**EXTRACTED DATA**
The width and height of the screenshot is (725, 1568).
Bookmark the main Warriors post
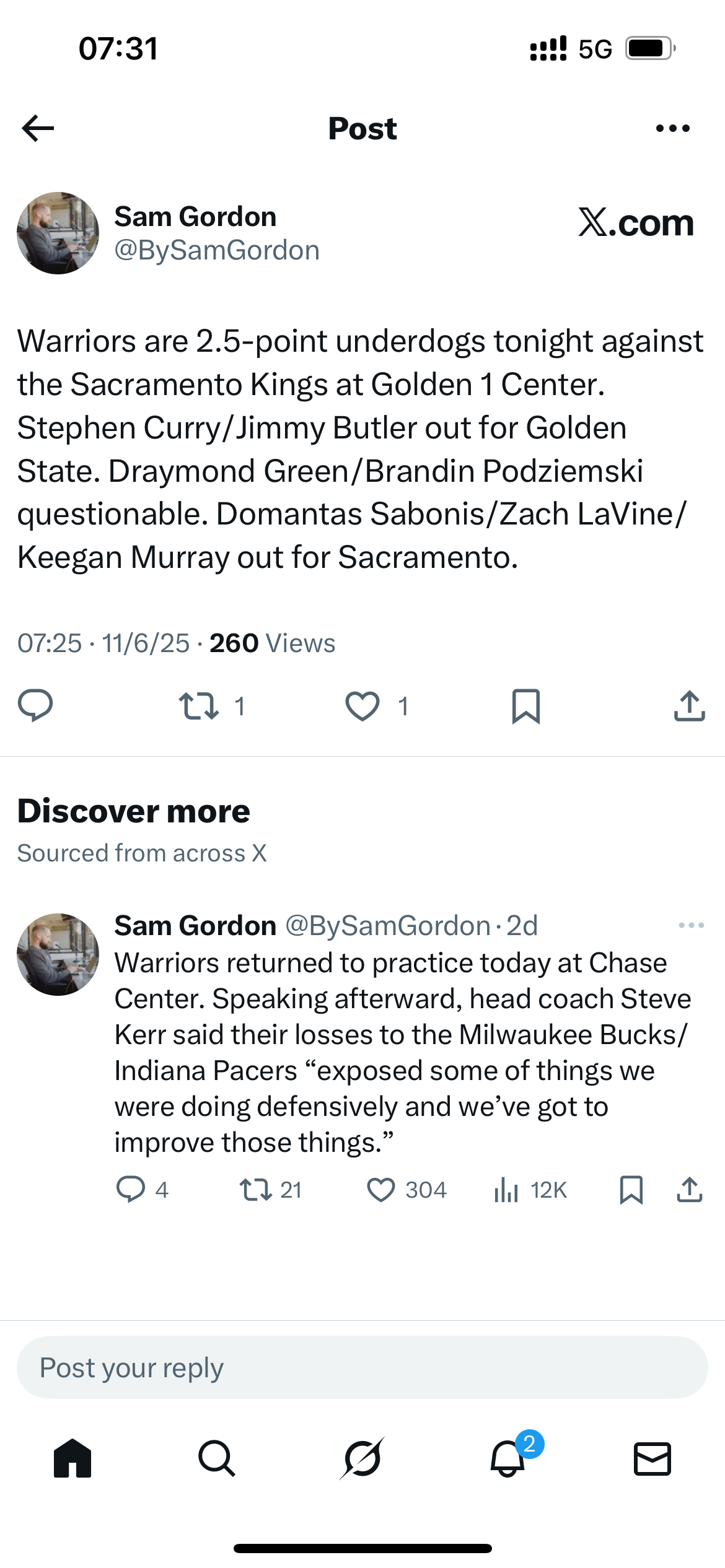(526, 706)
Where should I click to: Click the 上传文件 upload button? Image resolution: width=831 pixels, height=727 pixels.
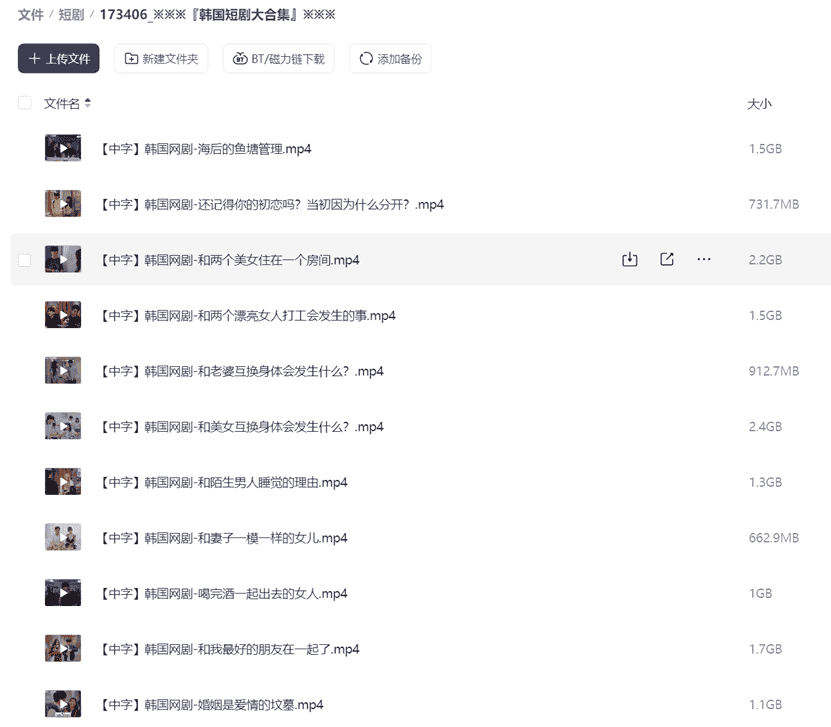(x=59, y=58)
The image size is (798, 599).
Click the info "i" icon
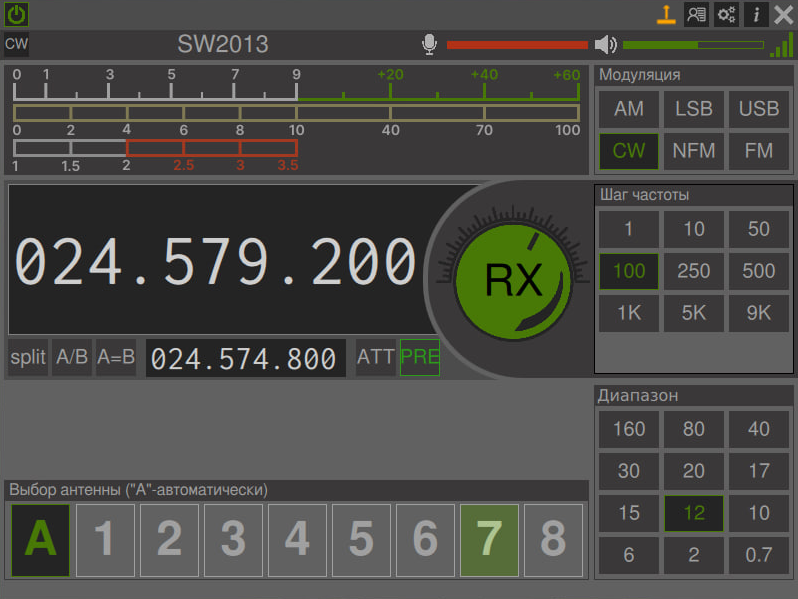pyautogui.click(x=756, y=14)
---
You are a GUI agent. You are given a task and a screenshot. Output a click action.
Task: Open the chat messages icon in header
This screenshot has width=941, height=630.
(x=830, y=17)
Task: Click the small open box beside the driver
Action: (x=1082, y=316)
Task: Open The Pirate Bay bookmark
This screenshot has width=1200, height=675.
* * *
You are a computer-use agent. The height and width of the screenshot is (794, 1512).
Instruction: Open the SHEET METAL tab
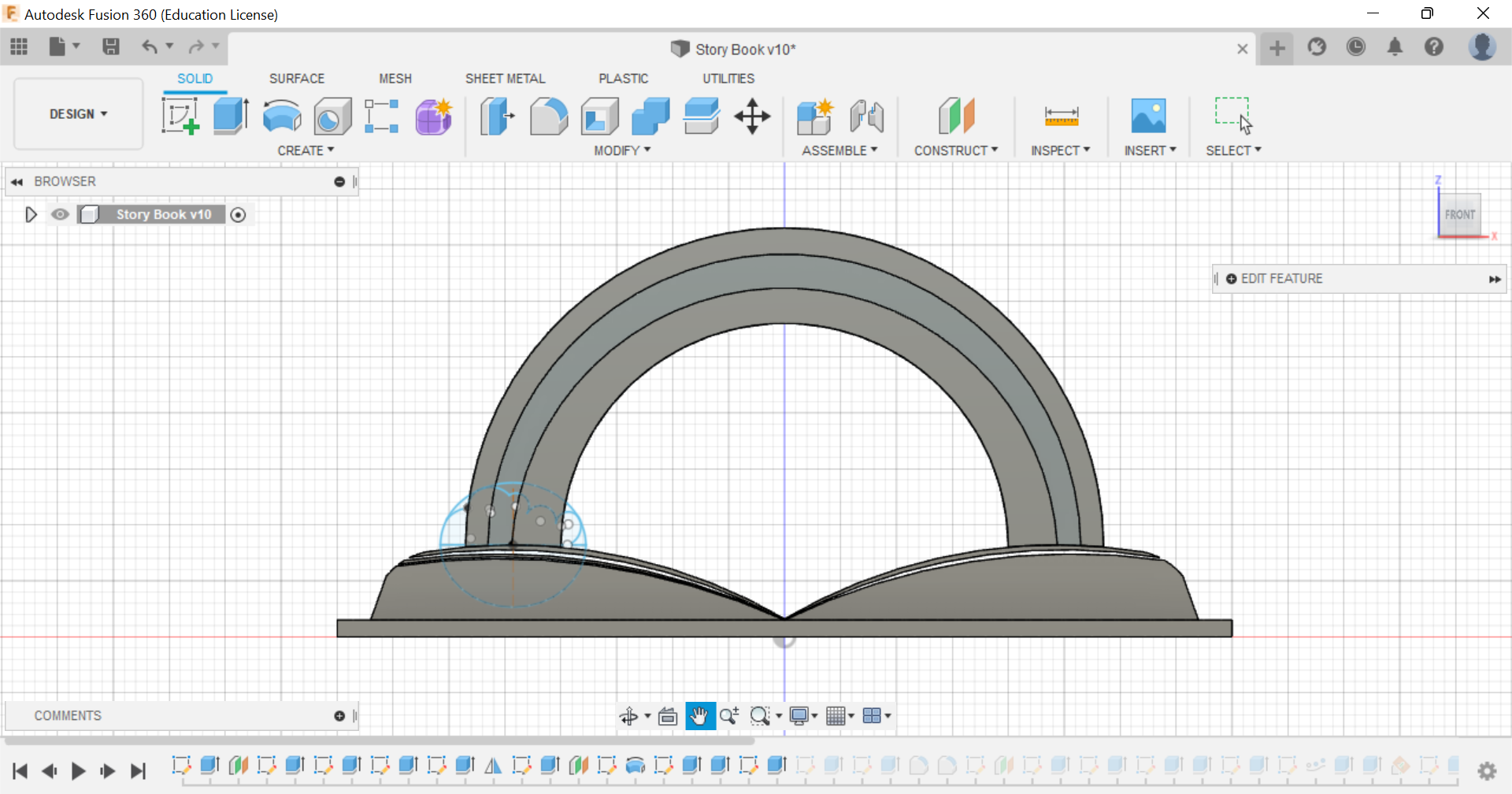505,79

**TASK TO CARRY OUT**
Where the word "agent" is present in a line of the listing, copy that line.

**REPLY**
You are a GUI agent. You are given a task and a screenshot. Output a click action.
You are a computer-use agent. The height and width of the screenshot is (794, 1512).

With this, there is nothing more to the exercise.